++++ RECORDS FOR THIS TASK

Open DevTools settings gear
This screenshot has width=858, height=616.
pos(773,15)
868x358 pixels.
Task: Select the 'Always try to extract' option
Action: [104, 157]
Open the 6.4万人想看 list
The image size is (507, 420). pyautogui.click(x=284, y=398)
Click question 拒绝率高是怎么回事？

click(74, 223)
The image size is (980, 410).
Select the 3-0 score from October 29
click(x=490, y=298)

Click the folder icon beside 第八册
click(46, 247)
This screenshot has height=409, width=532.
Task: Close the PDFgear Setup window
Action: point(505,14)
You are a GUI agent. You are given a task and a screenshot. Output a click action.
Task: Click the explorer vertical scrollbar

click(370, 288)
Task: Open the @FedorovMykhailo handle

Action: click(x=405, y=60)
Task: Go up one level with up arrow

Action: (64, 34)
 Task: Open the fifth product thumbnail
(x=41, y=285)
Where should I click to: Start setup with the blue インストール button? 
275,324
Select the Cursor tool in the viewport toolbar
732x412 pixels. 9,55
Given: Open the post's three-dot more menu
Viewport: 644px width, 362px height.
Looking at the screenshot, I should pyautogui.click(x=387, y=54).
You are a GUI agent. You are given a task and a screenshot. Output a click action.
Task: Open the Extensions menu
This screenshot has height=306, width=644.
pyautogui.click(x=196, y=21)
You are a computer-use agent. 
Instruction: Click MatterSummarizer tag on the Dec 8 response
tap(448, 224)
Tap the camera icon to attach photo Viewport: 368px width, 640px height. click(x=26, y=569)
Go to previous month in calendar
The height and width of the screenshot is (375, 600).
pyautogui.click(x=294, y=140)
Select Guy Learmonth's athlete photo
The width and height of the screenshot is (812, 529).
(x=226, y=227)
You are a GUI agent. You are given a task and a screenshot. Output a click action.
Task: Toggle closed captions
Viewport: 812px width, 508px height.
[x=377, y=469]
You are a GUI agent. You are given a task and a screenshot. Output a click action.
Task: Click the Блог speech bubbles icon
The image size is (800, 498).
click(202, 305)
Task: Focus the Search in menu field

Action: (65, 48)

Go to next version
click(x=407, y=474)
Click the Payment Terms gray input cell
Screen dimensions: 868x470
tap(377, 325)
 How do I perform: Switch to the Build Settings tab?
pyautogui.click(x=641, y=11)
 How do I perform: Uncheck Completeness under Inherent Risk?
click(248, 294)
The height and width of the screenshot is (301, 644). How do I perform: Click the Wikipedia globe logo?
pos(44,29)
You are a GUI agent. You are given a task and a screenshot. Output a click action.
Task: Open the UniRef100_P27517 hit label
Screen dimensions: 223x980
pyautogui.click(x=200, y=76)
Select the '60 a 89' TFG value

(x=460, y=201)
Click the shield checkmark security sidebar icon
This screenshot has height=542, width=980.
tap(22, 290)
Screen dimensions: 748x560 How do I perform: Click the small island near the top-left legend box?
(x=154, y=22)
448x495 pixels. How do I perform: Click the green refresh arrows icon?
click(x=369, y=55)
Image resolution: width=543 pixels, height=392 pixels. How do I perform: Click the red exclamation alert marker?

++++++++

● PROBLEM REQUIREMENTS: Print the full listing again, word for word.

● ANSWER BOX:
Open DevTools settings gear
This screenshot has width=858, height=616.
pos(773,15)
868x358 pixels.
Task: Select the 'Always try to extract' option
Action: [104, 157]
Open the 6.4万人想看 list
The image size is (507, 420). pyautogui.click(x=284, y=398)
Click question 拒绝率高是怎么回事？

click(74, 223)
The image size is (980, 410).
Select the 3-0 score from October 29
click(x=490, y=298)

Click the folder icon beside 第八册
click(46, 247)
This screenshot has height=409, width=532.
Task: Close the PDFgear Setup window
Action: point(505,14)
You are a GUI agent. You are given a task and a screenshot. Output a click action.
Task: Click the explorer vertical scrollbar

click(370, 288)
Task: Open the @FedorovMykhailo handle

Action: click(x=405, y=60)
Task: Go up one level with up arrow

Action: (64, 34)
 Task: Open the fifth product thumbnail
(x=41, y=285)
Where should I click to: Start setup with the blue インストール button? 
275,324
Select the Cursor tool in the viewport toolbar
732x412 pixels. 9,55
Given: Open the post's three-dot more menu
Viewport: 644px width, 362px height.
Looking at the screenshot, I should pyautogui.click(x=387, y=54).
You are a GUI agent. You are given a task and a screenshot. Output a click action.
Task: Open the Extensions menu
This screenshot has height=306, width=644.
pyautogui.click(x=196, y=21)
You are a computer-use agent. 
Instruction: Click MatterSummarizer tag on the Dec 8 response
tap(448, 224)
Tap the camera icon to attach photo Viewport: 368px width, 640px height. click(x=26, y=569)
Go to previous month in calendar
The height and width of the screenshot is (375, 600).
pyautogui.click(x=294, y=140)
Select Guy Learmonth's athlete photo
The width and height of the screenshot is (812, 529).
(x=226, y=227)
You are a GUI agent. You are given a task and a screenshot. Output a click action.
Task: Toggle closed captions
Viewport: 812px width, 508px height.
[x=377, y=469]
You are a GUI agent. You are given a task and a screenshot. Output a click action.
Task: Click the Блог speech bubbles icon
The image size is (800, 498).
click(202, 305)
Task: Focus the Search in menu field

Action: (65, 48)

Go to next version
click(x=407, y=474)
Click the Payment Terms gray input cell
Screen dimensions: 868x470
tap(377, 325)
 How do I perform: Switch to the Build Settings tab?
pyautogui.click(x=641, y=11)
 How do I perform: Uncheck Completeness under Inherent Risk?
click(248, 294)
The height and width of the screenshot is (301, 644). How do I perform: Click the Wikipedia globe logo?
pos(44,29)
You are a GUI agent. You are given a task and a screenshot. Output a click action.
Task: Open the UniRef100_P27517 hit label
Screen dimensions: 223x980
pyautogui.click(x=200, y=76)
Select the '60 a 89' TFG value

(x=460, y=201)
Click the shield checkmark security sidebar icon
This screenshot has height=542, width=980.
tap(22, 290)
Screen dimensions: 748x560 How do I perform: Click the small island near the top-left legend box?
(x=154, y=22)
448x495 pixels. How do I perform: Click the green refresh arrows icon?
click(x=369, y=55)
Image resolution: width=543 pixels, height=392 pixels. How do I perform: Click the red exclamation alert marker?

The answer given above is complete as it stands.